3.5. Effects of Pretreatment Process Parameters on Overall Conversion

The experimental and predicted overall conversion values at different hydrothermal pretreatment conditions are presented in Table 1. The low residual values indicate that the regression model can predict overall conversion closely to the experimental values. A higher R2 value (0.94) in Table 2 also confirms the degree of a good fit for the overall conversion regression model. The regression equation, relating all the pretreatment parameters under various linear, interaction, and quadratic combinations, is shown in Equation (7).
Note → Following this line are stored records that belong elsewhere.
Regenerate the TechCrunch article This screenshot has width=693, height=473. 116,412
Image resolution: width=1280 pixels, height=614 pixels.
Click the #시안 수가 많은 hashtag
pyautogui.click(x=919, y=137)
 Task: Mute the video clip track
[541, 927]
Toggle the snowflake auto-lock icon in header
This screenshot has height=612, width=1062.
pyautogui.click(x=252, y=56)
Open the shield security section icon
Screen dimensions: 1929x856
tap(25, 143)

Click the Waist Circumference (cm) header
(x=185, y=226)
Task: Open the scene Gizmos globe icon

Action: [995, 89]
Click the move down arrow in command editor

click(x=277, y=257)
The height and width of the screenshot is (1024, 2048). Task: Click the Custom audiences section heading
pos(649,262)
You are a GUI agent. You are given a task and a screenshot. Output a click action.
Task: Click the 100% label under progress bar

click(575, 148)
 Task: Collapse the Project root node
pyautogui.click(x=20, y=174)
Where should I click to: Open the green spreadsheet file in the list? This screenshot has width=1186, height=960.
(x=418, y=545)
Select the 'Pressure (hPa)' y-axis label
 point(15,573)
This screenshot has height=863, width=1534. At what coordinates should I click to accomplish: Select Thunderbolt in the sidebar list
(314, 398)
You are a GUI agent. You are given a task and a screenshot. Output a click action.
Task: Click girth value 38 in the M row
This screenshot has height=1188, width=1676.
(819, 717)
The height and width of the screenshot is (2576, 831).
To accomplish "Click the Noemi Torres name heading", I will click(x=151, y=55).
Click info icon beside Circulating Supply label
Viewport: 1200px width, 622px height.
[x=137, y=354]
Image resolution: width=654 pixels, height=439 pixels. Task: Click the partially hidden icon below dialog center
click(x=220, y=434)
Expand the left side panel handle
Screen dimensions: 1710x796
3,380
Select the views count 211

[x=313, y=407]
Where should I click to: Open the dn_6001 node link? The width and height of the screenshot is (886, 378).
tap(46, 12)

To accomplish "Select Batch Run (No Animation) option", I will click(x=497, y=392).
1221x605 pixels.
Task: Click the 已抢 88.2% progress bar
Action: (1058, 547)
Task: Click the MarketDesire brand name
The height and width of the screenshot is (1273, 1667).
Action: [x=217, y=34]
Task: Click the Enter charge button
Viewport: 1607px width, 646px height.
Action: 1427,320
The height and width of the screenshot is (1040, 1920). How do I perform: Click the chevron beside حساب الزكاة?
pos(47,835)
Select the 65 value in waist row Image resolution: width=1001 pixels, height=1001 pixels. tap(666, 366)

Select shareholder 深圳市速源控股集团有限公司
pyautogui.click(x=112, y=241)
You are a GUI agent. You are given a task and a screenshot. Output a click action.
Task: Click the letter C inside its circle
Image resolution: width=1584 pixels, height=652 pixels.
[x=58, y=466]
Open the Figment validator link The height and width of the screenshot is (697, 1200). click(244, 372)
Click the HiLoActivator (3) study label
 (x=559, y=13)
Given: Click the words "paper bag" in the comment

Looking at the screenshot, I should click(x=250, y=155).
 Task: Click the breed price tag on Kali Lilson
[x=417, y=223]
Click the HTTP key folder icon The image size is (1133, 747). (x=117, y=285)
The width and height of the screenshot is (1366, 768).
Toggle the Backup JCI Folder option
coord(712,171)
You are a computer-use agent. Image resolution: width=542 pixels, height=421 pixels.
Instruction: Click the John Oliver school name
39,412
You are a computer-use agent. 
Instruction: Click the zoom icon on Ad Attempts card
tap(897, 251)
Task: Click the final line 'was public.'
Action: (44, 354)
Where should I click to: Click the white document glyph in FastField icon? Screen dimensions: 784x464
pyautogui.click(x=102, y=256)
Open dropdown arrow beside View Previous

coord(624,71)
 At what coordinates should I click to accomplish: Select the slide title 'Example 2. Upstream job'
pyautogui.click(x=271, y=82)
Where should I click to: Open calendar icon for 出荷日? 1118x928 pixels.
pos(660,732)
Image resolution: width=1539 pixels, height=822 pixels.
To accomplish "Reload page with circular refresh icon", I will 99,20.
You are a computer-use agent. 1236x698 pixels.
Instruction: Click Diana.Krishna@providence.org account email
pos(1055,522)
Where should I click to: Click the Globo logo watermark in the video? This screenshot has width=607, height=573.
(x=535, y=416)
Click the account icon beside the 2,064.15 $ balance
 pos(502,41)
It is seen that hydrothermal pretreatment temperature, time, and solid loading have a positive impact on overall conversion prediction. Among those parameters, pretreatment temperature has the highest influence as the F value is 94.89 (Table 3). Although the parameters of pretreatment temperature and time interaction (F value 6.59) and temperature and solid loading interaction (F value 0.95) have significant contributions to overall conversion, both interaction parameters impact conversion negatively. Similar negative but significant impacts are observed in the case of the temperature (F value 54.19) and solid loading (F value 3.60) quadratic parameters of the regression equation (Equation (7)) on overall conversion.
Y Ov . = 82.63 + 14.19   X 1 + 2.54   X 2 + 1.03   X 3 4.89   X 1 X 2 1.86   X 1 X 3 + 0.9913   X 2 X 3 10.44   X 1 2 + 0.0094   X 2 2 2.69   X 3 2
Response surface plots illustrating the influence of interaction parameters on overall conversion prediction are presented in Figure 3. Figure 3a shows that overall sugar conversion increases with the increase in pretreatment temperature until 180 °C, where it reaches a steady overall conversion of about 80%. This could be the reason for the partial dissolution of lignin in the hydrothermal pretreatment of FRB. The acidic conditions of hydrothermal pretreatment cleaved the α-o-4 and β-o-4 bonds, which accelerated the partial dissolution of lignin in the pretreatment liquor [63]. At the same time, p-coumaric acid and ferulic acid present in FRB might be hydrolyzed into the pretreatment slurry [64]. Those lignin dissolution features along with the hemicellulose depolymerization through hydrothermal pretreatment enhanced the overall sugar conversion of FRB in enzymatic hydrolysis, which was reported by H Zabed et al. [65] and N Das et al. [66]. At temperatures above 180 °C, the overall conversion decreases with an increase in pretreatment temperature and time (Figure 3a). Since the overall conversion is calculated from the combination of glucan and xylan conversion, a lower xylan conversion above 180 °C resulted in lower values of overall conversion. A similar trend can be observed in Figure 3b that overall conversion increases to about 80% with the gradual increase in pretreatment temperature and solid loading; however, it reduces to below 70% with the higher pretreatment temperature and solid loading interactions. As discussed earlier in this section, pretreatment time and solid loading interaction parameters have a relatively lower influence on overall conversion, which can be seen in Figure 3c as well.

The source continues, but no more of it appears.